Task to complete
Pull out every line below containing the word "photo".

Dataset entries
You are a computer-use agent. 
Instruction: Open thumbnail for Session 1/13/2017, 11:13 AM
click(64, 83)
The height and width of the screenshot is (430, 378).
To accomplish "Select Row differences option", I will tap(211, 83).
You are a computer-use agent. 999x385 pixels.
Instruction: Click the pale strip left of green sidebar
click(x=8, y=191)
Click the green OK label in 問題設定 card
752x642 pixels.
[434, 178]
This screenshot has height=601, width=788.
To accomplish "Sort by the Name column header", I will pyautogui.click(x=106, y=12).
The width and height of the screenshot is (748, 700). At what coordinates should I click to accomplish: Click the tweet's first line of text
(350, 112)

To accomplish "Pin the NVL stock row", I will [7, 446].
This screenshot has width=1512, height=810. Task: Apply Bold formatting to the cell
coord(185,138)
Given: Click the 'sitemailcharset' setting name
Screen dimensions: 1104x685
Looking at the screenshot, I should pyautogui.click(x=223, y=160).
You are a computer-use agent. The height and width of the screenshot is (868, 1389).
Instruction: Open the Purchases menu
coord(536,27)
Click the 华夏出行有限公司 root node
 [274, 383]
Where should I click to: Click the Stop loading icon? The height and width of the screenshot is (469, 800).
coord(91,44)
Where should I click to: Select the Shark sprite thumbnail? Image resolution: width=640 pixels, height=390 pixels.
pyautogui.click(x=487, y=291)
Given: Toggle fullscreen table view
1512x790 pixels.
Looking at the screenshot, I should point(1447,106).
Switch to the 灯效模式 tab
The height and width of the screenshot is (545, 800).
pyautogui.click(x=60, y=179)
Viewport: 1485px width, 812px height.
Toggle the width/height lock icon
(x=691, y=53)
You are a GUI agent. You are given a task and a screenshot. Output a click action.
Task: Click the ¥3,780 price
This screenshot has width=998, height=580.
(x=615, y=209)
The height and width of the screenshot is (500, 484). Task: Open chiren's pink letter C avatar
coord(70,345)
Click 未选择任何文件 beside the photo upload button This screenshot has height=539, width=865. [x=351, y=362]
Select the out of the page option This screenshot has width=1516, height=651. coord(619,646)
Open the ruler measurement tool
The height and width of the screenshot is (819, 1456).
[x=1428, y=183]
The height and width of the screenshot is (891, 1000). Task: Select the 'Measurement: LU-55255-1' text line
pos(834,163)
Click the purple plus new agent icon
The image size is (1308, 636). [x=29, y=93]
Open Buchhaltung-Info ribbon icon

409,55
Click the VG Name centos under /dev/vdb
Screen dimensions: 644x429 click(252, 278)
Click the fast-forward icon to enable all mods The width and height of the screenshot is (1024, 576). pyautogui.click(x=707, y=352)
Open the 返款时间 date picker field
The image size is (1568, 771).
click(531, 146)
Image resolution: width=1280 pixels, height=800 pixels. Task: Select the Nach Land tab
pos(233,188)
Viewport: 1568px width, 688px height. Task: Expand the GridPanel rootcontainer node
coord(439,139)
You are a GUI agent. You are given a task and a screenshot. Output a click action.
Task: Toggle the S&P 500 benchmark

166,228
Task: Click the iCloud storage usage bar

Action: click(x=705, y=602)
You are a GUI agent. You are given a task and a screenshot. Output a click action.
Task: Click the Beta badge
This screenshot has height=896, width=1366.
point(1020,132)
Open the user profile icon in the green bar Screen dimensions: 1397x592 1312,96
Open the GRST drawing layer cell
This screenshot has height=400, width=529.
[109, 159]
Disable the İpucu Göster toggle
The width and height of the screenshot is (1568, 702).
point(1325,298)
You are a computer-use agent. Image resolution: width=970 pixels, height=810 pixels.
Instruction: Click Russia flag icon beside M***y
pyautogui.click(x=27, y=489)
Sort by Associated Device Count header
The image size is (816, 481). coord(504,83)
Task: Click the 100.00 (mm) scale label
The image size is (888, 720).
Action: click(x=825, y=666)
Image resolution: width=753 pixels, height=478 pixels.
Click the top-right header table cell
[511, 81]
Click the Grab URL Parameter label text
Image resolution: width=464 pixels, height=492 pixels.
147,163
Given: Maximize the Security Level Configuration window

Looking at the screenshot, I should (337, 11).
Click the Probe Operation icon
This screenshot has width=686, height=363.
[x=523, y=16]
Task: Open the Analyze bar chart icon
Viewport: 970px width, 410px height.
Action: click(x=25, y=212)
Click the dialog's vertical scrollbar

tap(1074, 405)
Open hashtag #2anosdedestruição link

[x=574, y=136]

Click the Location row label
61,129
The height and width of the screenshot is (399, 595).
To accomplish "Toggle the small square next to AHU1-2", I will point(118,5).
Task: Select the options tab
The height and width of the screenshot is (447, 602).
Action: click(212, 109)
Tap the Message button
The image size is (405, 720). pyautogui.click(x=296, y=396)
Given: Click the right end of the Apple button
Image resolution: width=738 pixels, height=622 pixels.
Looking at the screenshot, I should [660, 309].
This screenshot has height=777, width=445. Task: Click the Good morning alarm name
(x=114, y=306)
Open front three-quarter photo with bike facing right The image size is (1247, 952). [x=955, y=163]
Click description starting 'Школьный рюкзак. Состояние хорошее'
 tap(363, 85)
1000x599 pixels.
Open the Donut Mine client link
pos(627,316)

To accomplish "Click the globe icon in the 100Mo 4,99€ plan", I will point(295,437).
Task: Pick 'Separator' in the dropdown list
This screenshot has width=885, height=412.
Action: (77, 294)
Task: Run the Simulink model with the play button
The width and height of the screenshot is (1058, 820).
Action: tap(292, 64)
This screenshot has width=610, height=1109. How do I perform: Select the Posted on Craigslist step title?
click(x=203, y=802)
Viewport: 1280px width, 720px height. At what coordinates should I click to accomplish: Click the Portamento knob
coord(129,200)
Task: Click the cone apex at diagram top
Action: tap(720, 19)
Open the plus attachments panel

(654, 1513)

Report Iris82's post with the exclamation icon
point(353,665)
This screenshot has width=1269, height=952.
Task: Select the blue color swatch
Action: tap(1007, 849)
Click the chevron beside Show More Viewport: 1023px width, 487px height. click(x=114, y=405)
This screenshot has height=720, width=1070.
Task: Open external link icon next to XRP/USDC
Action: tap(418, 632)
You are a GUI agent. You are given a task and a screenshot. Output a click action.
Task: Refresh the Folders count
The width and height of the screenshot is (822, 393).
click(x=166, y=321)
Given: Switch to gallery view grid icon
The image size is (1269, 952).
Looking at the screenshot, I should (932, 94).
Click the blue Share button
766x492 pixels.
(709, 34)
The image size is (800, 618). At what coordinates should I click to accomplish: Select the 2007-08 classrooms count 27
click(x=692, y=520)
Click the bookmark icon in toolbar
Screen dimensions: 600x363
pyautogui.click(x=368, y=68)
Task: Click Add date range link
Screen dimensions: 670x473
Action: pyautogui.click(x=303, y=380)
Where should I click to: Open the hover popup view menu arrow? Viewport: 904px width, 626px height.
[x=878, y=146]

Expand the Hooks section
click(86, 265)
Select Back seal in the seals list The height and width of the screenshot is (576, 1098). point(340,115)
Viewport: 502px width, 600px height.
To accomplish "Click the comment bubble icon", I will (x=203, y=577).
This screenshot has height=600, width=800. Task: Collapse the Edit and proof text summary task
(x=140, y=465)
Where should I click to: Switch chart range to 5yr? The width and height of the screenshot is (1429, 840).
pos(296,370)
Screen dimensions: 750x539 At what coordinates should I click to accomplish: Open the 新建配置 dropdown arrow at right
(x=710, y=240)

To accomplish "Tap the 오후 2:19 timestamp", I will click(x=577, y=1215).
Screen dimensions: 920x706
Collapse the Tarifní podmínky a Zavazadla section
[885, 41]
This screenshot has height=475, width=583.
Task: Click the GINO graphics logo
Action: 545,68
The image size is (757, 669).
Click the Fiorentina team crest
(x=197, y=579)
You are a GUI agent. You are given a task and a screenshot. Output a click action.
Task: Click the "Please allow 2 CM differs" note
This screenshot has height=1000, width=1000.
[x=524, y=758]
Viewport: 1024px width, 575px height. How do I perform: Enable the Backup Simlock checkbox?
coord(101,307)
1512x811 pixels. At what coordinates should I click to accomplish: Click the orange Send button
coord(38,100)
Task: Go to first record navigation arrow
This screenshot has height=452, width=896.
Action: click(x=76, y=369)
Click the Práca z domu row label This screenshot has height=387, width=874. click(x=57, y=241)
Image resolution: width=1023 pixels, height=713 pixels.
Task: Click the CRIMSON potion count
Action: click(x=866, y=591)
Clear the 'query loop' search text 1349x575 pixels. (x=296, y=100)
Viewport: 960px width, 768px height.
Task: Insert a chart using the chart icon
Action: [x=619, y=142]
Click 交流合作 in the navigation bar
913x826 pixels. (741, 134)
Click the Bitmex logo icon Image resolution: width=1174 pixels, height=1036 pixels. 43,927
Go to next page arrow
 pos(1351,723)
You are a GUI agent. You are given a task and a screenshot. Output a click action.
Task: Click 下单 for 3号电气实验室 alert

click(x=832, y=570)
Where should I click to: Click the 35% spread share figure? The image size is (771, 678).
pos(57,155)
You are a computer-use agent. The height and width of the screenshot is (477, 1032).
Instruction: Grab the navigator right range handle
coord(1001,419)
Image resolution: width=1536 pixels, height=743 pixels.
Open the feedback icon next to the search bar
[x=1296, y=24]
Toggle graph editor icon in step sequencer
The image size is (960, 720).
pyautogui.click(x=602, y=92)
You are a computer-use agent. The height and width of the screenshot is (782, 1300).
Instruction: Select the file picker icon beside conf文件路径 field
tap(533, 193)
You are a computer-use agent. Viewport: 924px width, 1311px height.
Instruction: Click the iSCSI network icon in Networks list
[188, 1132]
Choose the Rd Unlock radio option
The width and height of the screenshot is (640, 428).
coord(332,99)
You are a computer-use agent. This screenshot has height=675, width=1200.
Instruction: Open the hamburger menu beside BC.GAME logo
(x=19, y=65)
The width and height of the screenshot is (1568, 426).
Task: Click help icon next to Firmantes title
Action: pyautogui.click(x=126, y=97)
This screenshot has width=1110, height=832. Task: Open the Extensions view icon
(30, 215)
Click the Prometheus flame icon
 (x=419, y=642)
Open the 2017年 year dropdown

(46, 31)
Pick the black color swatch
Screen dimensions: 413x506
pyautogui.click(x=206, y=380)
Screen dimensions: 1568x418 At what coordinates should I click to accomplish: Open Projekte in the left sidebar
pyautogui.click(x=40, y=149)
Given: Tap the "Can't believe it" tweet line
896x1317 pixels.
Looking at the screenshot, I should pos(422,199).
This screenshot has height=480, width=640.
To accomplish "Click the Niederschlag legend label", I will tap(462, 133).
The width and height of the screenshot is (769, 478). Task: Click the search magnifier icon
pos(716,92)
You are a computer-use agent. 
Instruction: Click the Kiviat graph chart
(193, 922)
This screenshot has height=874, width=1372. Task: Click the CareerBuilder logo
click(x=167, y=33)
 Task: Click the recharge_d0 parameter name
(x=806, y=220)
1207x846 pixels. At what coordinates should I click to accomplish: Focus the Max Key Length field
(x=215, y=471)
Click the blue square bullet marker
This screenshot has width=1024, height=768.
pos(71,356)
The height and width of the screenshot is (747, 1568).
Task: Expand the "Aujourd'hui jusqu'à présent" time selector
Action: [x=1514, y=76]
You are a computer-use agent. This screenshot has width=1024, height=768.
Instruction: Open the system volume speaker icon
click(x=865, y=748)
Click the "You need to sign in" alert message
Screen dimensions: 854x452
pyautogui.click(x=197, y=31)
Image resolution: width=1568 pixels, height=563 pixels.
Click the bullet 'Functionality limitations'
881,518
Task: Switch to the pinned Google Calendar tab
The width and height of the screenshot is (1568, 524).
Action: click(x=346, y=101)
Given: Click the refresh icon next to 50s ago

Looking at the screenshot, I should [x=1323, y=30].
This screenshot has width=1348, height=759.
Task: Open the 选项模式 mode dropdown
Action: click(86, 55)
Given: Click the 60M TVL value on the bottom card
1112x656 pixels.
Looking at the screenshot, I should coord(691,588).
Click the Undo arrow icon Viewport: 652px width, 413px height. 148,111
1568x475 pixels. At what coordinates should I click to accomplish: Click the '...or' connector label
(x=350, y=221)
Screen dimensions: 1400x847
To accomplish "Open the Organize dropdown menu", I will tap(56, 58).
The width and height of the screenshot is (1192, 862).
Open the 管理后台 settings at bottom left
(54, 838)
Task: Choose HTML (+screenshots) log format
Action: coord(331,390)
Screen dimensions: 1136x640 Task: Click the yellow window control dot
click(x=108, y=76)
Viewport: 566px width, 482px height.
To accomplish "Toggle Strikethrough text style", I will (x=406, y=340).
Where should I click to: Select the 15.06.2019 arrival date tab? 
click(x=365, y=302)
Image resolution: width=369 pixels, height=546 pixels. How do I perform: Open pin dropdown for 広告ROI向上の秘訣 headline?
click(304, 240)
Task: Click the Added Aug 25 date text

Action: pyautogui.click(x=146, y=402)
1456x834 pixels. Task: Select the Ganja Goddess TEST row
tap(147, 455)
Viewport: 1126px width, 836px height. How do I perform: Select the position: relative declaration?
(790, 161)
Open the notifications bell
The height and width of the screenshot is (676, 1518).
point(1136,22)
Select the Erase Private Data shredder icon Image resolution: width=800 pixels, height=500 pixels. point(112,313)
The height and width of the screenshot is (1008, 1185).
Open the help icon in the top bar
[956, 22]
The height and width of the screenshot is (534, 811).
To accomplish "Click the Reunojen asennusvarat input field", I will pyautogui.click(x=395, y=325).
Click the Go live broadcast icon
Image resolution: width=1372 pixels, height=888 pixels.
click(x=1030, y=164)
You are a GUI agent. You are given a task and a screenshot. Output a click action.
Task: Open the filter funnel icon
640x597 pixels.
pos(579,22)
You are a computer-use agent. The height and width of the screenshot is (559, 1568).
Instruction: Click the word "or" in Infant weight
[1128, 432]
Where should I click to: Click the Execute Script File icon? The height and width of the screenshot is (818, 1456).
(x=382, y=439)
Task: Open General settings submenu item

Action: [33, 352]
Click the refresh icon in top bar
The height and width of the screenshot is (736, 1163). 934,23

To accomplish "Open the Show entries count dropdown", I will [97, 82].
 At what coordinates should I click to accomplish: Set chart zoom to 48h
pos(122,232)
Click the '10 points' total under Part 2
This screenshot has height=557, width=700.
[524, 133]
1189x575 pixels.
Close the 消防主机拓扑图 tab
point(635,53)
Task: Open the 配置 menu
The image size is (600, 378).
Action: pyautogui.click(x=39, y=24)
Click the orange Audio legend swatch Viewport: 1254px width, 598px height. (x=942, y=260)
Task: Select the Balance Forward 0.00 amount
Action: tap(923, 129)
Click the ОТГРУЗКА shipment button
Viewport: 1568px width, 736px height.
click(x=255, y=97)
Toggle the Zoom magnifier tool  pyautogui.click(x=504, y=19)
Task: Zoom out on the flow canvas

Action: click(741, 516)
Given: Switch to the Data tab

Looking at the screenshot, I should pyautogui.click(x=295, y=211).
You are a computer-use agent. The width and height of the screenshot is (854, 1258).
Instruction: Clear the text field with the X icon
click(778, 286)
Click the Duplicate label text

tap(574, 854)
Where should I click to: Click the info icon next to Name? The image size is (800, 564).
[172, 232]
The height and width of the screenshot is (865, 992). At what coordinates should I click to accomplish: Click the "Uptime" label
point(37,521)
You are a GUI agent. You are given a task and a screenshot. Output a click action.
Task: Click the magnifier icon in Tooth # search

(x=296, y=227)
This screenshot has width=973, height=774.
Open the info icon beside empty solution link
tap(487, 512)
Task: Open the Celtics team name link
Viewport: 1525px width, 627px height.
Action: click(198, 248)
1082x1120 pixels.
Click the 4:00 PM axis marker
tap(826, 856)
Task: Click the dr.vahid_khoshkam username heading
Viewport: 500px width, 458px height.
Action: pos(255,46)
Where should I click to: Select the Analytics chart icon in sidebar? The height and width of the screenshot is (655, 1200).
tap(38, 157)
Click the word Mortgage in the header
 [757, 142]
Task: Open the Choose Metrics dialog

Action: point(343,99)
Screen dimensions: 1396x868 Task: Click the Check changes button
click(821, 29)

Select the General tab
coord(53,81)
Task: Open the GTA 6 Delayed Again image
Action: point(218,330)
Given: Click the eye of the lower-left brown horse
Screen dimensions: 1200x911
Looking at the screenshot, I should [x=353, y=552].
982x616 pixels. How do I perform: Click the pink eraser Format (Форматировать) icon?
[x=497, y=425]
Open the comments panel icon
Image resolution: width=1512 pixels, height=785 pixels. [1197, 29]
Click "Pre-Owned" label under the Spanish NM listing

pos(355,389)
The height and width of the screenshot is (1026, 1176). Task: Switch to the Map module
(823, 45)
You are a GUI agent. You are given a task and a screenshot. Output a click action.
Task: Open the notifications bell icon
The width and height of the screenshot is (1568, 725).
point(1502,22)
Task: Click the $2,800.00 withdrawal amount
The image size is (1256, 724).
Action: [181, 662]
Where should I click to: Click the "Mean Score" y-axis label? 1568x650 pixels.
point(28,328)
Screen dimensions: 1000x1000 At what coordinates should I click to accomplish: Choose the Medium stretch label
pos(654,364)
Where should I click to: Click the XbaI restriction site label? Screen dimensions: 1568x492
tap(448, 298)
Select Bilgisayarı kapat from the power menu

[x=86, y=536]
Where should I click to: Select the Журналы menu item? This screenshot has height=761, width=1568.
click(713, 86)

Response to the task
Click 未选择任何文件 beside the photo upload button This screenshot has height=539, width=865. [x=351, y=362]
Open front three-quarter photo with bike facing right The image size is (1247, 952). [x=955, y=163]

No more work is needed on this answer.